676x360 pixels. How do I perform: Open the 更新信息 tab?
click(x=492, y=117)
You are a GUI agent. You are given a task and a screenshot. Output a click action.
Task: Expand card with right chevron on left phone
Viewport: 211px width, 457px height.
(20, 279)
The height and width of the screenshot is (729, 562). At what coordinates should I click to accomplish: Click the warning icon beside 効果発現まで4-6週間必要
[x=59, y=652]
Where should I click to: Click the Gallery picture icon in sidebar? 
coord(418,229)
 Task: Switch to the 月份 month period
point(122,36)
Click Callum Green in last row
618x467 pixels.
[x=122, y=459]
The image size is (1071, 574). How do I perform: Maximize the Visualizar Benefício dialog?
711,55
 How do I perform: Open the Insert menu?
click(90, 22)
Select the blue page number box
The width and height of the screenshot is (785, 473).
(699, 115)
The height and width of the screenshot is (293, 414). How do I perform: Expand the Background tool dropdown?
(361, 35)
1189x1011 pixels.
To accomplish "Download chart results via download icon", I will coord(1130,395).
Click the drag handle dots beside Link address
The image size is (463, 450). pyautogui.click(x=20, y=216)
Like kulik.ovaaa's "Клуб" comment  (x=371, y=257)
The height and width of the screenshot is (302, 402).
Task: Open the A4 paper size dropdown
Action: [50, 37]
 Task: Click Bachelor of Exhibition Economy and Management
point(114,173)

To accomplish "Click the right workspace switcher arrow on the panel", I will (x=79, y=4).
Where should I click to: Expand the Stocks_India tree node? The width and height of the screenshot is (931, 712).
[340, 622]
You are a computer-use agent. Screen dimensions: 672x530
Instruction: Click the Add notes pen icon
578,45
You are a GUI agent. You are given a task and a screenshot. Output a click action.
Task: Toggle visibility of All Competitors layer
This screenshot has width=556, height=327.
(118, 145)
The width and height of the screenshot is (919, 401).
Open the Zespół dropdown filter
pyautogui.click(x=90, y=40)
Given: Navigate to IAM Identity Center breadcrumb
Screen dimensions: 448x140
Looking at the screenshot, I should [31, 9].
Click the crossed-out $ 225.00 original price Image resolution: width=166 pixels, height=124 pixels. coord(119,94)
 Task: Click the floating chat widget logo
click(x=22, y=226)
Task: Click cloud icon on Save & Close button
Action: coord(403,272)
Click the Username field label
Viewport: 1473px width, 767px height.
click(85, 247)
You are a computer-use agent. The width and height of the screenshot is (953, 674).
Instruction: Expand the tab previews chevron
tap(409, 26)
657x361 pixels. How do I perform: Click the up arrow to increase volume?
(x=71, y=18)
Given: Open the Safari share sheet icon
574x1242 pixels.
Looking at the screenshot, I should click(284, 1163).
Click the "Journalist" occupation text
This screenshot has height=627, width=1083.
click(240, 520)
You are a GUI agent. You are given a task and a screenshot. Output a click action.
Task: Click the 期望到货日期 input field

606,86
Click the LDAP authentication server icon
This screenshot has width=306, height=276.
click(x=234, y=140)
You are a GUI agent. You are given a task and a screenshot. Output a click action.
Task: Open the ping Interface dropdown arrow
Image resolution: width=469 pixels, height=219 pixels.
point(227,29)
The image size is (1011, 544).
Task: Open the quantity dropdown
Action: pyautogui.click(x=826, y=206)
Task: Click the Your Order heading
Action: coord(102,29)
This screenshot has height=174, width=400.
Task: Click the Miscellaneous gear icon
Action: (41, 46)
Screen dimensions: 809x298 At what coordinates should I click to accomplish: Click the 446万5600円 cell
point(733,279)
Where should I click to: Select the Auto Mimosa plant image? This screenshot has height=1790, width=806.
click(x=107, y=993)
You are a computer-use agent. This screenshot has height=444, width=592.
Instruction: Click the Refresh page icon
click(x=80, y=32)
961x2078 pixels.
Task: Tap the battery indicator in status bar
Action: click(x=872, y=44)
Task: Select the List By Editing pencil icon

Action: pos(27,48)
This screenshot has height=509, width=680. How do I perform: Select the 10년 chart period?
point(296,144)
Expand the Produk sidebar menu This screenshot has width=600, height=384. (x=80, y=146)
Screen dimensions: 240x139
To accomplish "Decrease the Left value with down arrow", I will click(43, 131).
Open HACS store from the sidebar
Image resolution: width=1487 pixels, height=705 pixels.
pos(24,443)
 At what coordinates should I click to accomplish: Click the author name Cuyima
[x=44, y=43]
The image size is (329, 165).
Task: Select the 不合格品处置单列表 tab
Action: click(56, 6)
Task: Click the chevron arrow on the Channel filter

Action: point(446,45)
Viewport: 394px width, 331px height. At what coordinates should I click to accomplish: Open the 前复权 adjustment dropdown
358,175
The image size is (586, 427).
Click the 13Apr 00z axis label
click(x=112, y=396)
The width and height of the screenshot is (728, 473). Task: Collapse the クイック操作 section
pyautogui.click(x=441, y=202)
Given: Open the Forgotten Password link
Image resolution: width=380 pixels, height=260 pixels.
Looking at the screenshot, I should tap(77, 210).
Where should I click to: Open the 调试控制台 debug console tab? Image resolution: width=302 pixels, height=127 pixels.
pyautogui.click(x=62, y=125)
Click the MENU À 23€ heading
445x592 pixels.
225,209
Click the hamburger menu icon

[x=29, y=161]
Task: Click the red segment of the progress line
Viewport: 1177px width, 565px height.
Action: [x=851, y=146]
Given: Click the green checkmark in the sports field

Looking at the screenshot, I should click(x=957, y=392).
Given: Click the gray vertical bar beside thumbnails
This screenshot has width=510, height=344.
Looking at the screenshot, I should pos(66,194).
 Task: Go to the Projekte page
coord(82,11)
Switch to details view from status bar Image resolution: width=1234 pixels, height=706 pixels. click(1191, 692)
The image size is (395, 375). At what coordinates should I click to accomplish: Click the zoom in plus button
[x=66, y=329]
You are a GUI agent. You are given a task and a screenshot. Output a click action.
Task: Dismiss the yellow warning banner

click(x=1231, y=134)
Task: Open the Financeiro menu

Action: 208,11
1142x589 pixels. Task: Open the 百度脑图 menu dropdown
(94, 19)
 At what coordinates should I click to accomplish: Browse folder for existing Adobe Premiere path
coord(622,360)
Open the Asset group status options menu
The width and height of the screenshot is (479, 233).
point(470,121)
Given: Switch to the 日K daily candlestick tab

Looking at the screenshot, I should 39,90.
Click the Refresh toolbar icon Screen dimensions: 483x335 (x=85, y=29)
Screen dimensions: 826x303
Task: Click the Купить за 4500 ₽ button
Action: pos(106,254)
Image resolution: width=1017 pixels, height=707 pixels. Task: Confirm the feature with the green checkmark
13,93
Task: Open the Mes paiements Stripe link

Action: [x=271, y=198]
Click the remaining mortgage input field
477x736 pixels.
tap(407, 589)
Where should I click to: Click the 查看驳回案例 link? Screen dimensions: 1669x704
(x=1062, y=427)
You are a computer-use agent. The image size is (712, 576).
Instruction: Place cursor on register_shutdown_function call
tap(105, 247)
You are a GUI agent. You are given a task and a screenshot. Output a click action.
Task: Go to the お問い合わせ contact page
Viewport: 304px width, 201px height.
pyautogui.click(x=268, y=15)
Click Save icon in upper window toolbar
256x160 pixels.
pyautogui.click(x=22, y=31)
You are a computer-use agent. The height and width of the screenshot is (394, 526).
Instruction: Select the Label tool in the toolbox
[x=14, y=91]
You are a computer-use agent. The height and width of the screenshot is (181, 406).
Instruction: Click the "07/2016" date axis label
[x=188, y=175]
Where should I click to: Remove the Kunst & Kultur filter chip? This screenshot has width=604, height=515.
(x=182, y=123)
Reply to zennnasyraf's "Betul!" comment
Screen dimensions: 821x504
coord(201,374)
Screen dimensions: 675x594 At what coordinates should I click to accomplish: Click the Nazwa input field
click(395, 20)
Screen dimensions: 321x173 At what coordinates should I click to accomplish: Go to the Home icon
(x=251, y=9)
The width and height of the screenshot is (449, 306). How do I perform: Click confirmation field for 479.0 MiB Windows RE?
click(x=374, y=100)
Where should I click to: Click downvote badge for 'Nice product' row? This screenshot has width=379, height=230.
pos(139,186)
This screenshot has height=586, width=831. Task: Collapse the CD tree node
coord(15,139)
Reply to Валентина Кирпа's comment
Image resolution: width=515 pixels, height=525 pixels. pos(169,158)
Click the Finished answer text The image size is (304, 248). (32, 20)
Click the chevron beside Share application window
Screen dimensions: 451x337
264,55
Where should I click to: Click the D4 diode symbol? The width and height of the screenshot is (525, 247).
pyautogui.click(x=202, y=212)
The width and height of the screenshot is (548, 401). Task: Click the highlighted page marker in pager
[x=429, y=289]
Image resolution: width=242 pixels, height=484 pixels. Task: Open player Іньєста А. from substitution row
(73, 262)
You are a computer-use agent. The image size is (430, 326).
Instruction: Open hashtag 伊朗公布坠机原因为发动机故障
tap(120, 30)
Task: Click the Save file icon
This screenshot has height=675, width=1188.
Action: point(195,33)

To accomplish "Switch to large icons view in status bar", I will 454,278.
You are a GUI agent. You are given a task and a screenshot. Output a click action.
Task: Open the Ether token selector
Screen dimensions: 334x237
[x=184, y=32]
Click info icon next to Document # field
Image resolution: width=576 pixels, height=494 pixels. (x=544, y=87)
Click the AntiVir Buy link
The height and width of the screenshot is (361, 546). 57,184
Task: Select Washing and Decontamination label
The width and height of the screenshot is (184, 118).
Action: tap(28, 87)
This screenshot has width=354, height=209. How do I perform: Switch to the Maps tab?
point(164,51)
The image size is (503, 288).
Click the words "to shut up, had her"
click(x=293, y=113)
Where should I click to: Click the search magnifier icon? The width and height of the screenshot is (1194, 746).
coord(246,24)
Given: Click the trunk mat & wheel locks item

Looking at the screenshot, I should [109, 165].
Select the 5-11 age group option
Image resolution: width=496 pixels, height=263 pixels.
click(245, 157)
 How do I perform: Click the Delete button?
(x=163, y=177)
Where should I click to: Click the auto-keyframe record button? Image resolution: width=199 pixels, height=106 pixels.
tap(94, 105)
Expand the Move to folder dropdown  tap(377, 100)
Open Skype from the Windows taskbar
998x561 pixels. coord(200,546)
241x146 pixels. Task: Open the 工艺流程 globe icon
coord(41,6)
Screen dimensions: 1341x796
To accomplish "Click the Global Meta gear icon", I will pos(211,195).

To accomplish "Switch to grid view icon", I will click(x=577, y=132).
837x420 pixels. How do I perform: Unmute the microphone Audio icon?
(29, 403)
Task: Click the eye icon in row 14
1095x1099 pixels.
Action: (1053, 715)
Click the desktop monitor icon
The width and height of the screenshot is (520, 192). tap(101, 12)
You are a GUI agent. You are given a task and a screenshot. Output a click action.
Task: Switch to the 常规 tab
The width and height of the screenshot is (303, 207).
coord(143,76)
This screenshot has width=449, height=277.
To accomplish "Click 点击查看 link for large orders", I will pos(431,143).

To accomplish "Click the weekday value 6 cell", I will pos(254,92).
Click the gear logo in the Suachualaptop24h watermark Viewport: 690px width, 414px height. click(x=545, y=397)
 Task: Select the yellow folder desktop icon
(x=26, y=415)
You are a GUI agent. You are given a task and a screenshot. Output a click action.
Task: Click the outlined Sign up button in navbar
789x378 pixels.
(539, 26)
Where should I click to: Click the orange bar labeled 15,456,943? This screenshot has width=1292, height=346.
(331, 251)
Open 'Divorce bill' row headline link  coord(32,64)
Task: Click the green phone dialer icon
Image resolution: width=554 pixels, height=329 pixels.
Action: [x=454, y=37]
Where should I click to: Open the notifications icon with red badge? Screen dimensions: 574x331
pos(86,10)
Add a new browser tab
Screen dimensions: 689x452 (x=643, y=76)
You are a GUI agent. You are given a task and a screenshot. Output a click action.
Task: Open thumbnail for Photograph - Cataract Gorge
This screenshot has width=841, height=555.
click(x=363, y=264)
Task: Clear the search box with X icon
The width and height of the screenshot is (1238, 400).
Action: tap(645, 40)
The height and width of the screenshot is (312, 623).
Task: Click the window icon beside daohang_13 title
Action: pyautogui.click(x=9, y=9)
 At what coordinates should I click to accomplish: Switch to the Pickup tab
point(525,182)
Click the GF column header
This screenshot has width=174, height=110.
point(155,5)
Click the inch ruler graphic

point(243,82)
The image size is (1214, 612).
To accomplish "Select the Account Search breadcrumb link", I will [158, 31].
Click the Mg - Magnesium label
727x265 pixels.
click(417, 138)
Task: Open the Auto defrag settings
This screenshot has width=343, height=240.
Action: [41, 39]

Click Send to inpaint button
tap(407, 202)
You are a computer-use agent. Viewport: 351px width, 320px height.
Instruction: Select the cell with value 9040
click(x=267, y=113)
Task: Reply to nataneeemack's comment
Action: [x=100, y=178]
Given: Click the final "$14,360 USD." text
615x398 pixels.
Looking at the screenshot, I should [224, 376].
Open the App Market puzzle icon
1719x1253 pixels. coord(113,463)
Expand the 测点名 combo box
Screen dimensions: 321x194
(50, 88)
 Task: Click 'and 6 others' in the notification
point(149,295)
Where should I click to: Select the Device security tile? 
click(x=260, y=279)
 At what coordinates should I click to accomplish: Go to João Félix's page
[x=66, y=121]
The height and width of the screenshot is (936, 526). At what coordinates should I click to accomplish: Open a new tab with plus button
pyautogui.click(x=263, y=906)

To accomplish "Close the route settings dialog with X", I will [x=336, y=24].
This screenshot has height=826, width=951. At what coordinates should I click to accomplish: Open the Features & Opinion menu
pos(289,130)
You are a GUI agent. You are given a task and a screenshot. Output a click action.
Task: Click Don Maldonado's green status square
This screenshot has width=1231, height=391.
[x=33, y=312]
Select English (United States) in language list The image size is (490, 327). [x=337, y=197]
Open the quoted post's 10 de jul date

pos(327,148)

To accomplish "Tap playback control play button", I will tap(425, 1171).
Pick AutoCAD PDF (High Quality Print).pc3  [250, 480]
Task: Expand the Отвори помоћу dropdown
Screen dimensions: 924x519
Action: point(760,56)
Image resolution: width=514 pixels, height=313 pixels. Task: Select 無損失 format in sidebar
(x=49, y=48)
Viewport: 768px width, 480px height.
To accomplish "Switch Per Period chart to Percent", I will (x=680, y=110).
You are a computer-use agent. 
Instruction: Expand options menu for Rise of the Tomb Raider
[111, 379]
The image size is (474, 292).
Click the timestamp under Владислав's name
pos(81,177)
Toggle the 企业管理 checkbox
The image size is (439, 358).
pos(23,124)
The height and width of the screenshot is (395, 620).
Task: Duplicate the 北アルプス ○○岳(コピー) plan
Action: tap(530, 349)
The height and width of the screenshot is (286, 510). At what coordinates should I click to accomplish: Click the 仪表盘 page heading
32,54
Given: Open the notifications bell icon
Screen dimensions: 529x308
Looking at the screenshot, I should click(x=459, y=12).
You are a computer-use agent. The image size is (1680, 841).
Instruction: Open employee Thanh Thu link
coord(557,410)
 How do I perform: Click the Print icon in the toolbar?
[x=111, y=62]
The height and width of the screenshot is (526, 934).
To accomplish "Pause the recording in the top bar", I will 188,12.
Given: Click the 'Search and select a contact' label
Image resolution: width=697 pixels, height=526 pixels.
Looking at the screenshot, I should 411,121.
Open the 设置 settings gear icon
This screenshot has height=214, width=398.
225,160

### How to complete this task
Every line of the material that holds the word "contact" must be found and copied.

### Task output
Task: Go to the お問い合わせ contact page
Given: Click the 'Search and select a contact' label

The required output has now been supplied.